Malheureusement, la Migros se montre moins ambitieuse dans sa gestion du groupe des éthoxylates d’alkylphénol (APEO), pourtant tout aussi nuisibles pour la santé. Elle exige certes de ses fournisseurs de remplacer les APEO par des alternatives moins dangereuses, mais tolère toujours 100mg/kg d’APEO dans le produit final – après 2017! Les études de Greenpeace ont pourtant clairement démontré que ces produits toxiques se retrouvaient dans nos cours d’eau lors du lavage des habits. Dans l’environnement, ces produits se recomposent en substances perturbant le système endocrinien.

La Coop, elle, fait preuve d’une réelle volonté: avec Greenpeace et l’Institute of Public & Environmental Affairs à Pékin/Institut chinois de l’environnement (IPE), elle s’efforce de rendre transparente toute sa chaîne de production. Le groupe  a reconnu l’ampleur de la problématique des substances toxiques et informe désormais tous ses fournisseurs sur leurs obligations en matière de décontamination. Cependant, même le premier de classe ne peut pas se reposer sur ses lauriers. Matthias Wüthrich insiste: « L’entreprise devrait donner l’exemple et mettre en œuvre son intention d’intégrer des technologies de dépistage de la dernière génération dans sa chaîne d’approvisionnement. »

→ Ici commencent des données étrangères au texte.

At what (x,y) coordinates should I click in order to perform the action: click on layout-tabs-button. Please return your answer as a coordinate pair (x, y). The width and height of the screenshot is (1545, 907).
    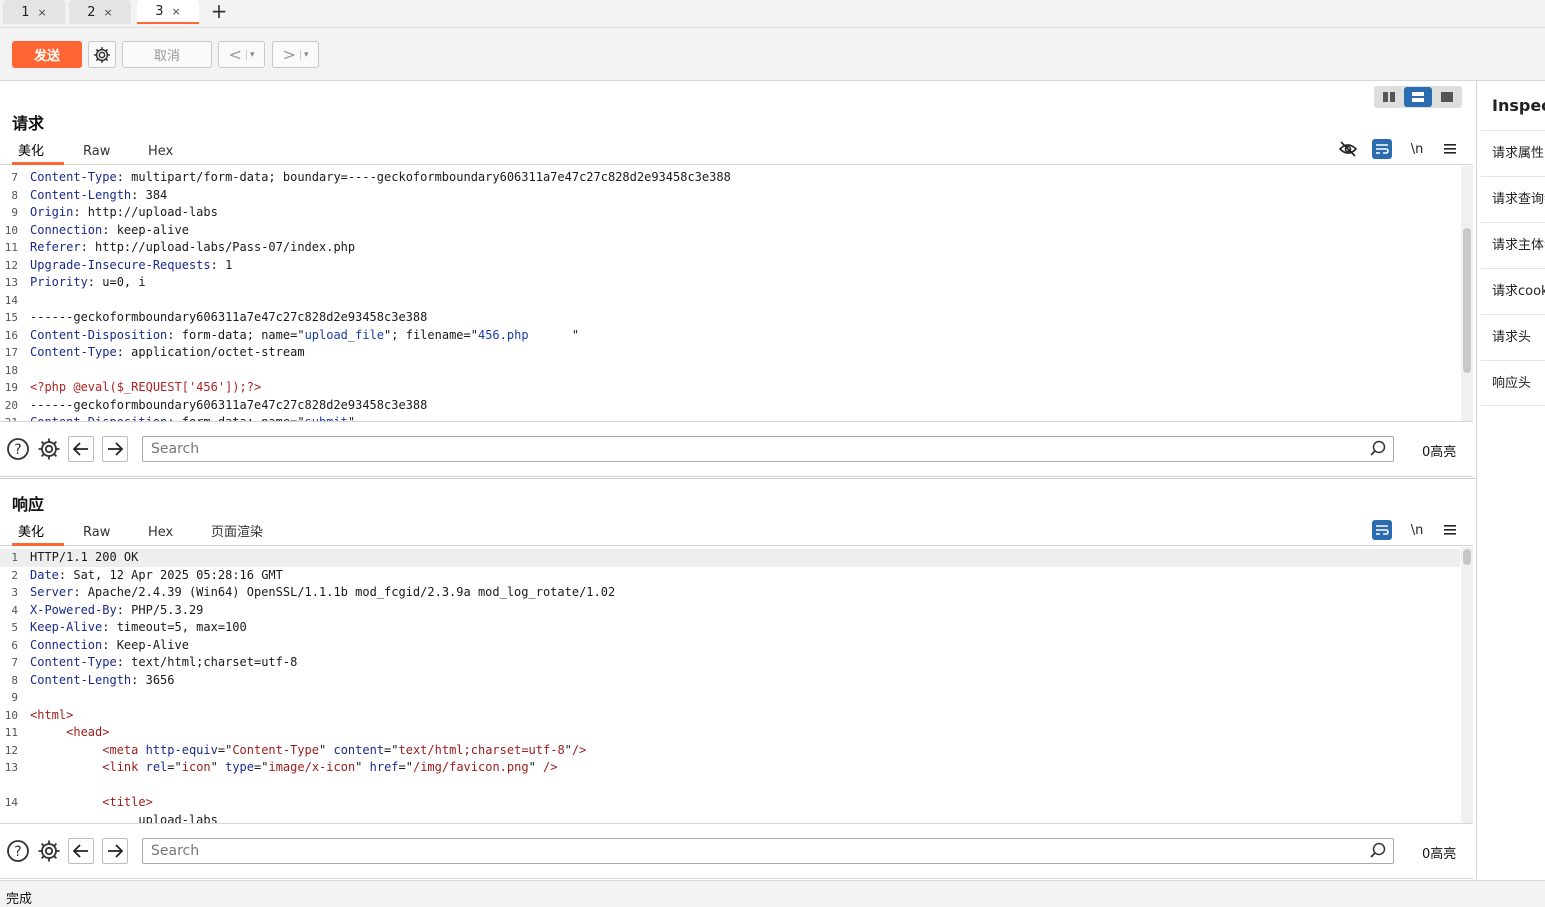
    Looking at the image, I should click on (1447, 97).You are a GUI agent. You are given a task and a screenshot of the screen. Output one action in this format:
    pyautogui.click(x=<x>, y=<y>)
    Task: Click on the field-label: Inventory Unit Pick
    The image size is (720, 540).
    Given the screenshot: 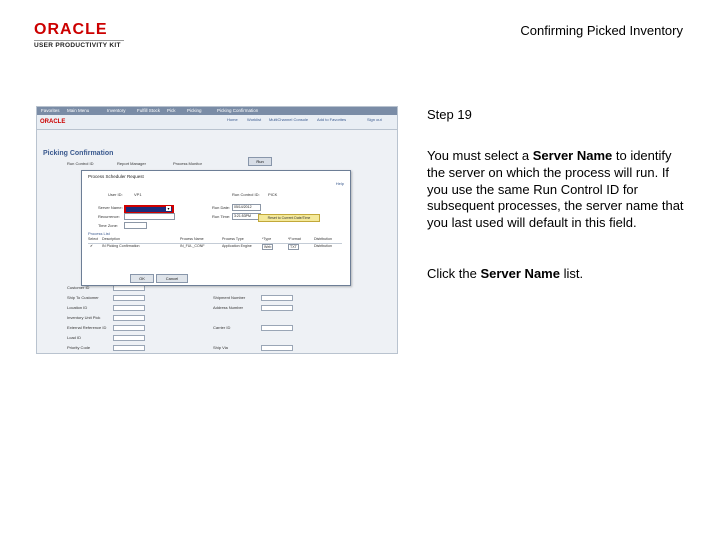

La plateforme en ligne évalue 17 marques de mode qui se sont engagées à éliminer les substances toxiques de leurs vêtements d’ici à 2020 dans le cadre de la campagne Detox. Greenpeace a classé les marques en trois catégories: pionniers, imposteurs et perdants. Adidas et Nike, qui se trouvaient dans le peloton de tête il y a deux ans, n’ont pas transformé leurs belles paroles en mesures concrètes et se retrouvent donc dans la dernière catégorie.

La majorité des entreprises évaluées montre toutefois que de réels progrès sont possibles. Citons pour exemples Mango, H&M et Uniqlo.  Les critères clé à remplir pour faire partie des pionniers du Podium Detox sont la transparence et des mesures concrètes pour renoncer aux produits chimiques dangereux. Ces entreprises publient des données sur les rejets de substances polluantes de leurs fournisseurs en Chine sur la plateforme de l’IPE. Elles ont aussi commencé à éliminer de leurs procédures de fabrication et de leur gamme de vêtements des substances nuisibles particulièrement dangereuses telles que les composés per- et polyfluorés (PFC).

Greenpeace exige d’éliminer d’ici à 2020 toutes les substances chimiques dangereuses dans la chaîne de production vestimentaire et de les remplacer par des alternatives plus écologiques. En outre, Greenpeace demande aux entreprises de publier des données précises sur les polluants qui sont rejetés dans les eaux usée par leurs sites de production. Dans des pays tels que la Chine, le Pakistan ou le Mexique, l’industrie textile pollue les cours d’eau et l’eau potable avec des conséquences très graves pour les hommes et l’environnement.